Finland’s life expectancy in 2018 stood at 81.7 years, compared to America’s 78.9 years. Good reasons for Finnish happiness, not so much for Americans.

The Finnish dream, not the American one

As for the American Dream, the idea is that you can achieve anything, wherever you come from. The OECD measured in 2016 how many generations it would take country-by-country to rise from low-income families to reach their nation’s median income. This concept is also referred to as social mobility.

It was shown that it takes all but two generations in Finland to make that move, but five generations in the country of the (presumed) American Dream, the United States.

So, compared to their Finnish brethren, most low-income Americans feel forever trapped, while Finns actually see light at the end of the tunnel.

In fact, the new Finnish Prime Minister came from a low-income family, was raised in a same sex relationship and became the first person in her family to attend university. Happiness spreads when you see a future for yourself.

As with smart policies, taxes matter

This takes us to U.S. Republicans’ favorite issue: Taxes. Of course, Finland has higher effective income taxes than the United States. But fair comparisons of tax rates have always been difficult.

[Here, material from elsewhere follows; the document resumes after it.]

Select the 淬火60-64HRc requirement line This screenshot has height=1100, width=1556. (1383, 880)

In the United States, you have multiple layers of taxes: Federal, state and local taxes on income; state sales taxes and local property taxes. Many other countries, such as Finland, just collect few local taxes and their vast collection of tax revenue occurs at the federal level.

Finland’s fiscal deficit averaged just 2% of GDP between 2009 and 2018. This compares to a U.S. deficit averaging 5.4% of GDP during the same time period.

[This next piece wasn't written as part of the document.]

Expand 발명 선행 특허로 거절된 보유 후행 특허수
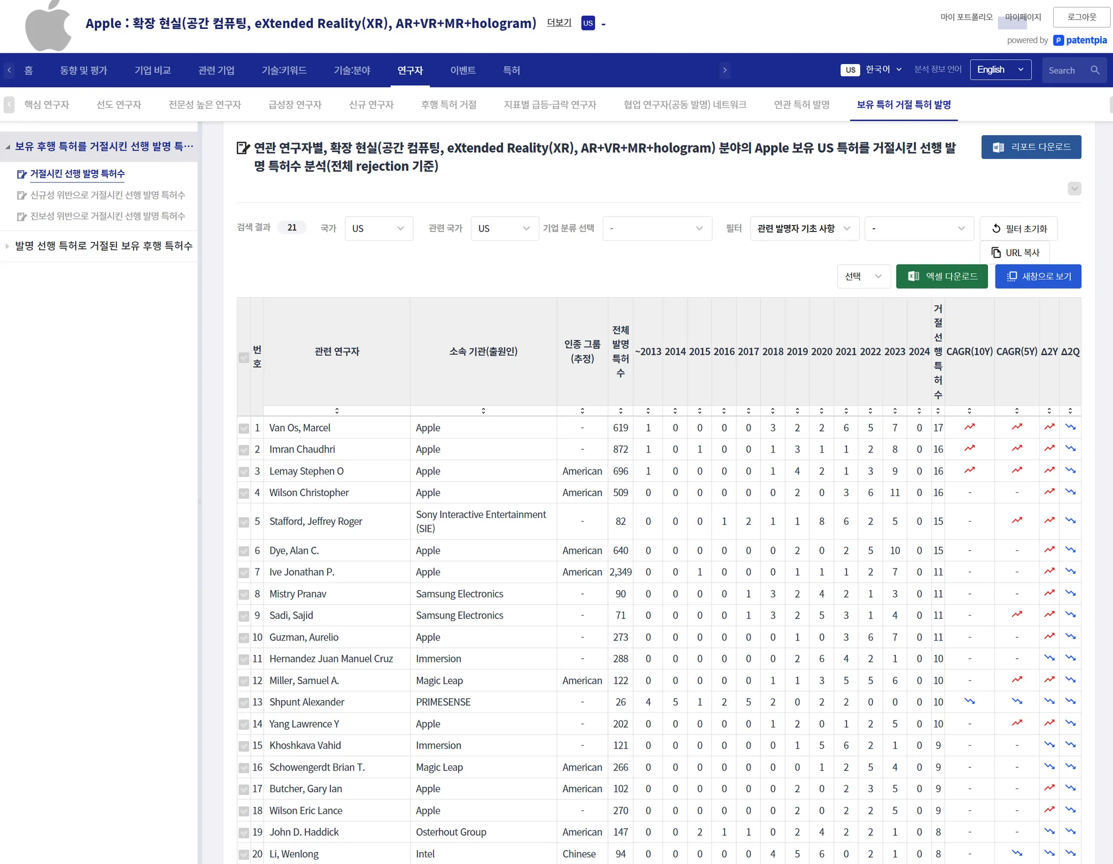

While it is true that a large part of this average U.S. deficit is the result of the aftermath of the Great Recession, Finland experienced that crisis too. It just went into a smarter deficit spending mode that required fewer resources.

More importantly, contrary to the United States, Finland reduced its deficit to 0.7% in 2018, while the U.S. fiscal deficit under Trump rose after a brief recovery – and sharply so – to 3.8% in 2018.

Unsurprisingly, Finnish government debt to GDP stands at 58.9% in 2018 compared to U.S. debt of 106.1%.


Add all that up — better economic indicators, happy, healthy, educated and socially well-protected people, as well as a young, democratic leadership (rather than a stale and out-of-touch two-party system run by the old and entrenched) — and the Finnish laboratory looks like a gem.

In fact, if Finland were America’s 51st state, the famous words of U.S. Supreme Court Justice Louis Brandeis written in a 1932 opinion would apply. Brandeis then held that a “state may, if its citizens choose, serve as a laboratory; and try novel social and economic experiments without risk to the rest of the country.”

If only the United States could act so wisely. Then we Americans might all live a better, longer, healthier and happier life. Go Finland! Mene Suomeen!


Finland ranks first in the annual index of 156 countries covered in the World Happiness Report. The US is 19th.

The five political parties that are represented in Finland’s government are all headed by women. Four out of five of them are under 35.

How many generations would it take to rise from low-income families to reach the nation’s median income? Two generations in Finland and five in the US.

If only the US could act as wisely as Finland. Then we Americans might all live a better, longer, healthier and happier life.